The inability of the government to provide direct financial assistance, coupled with the low rate paid to health facilities, under the pilot insurance capitation, unexplained slashing of claims and delay in the payment of approved claims by the National Health Insurance Authority (NHIA) were affecting their operations.
Dr. Awudzi-Yeboah, who was speaking at a half-year performance review meeting of the Metropolitan health directorate in Kumasi, said the public health facilities were finding it difficult to provide the needed infrastructure for expansion and improve the quality of services.
A total of 65 women died during childbirth during the first half of the year. He said even though cases of malaria and its related morbidity went down, the disease continued to top the Out-Patient Department (OPD) attendance. In all, 155,000 malaria cases were recorded, compared with the 219,000 cases seen in the first six months of last year.

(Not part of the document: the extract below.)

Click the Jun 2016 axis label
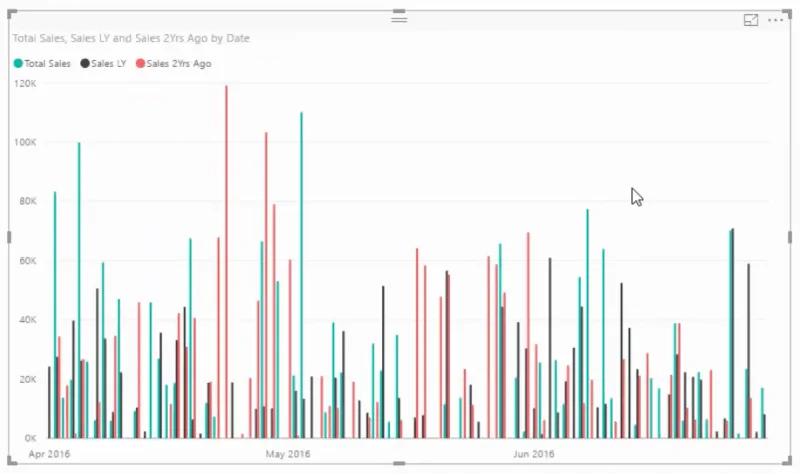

The Metropolitan Health Director said epidemic diseases had also been reduced through intensive public education. For the past two years there had not been any cholera outbreak. Dr. Awudzi-Yeboah, said they were focusing on the training of health professionals, especially midwives to offer better care to patients, particularly, pregnant women.
He commended the Kumasi Metropolitan Assembly (KMA) for its effort at helping to provide physical infrastructure, including wards and accommodation to improve health care. Dr. Kwabena Opoku Adusei, President of the Ghana Medical Association (GMA), called for dispassionate discussion of the insurance capitation being piloted in the region.
He noted that its implementation was undermining health care delivery and therefore the need to take a second look at the new payment system.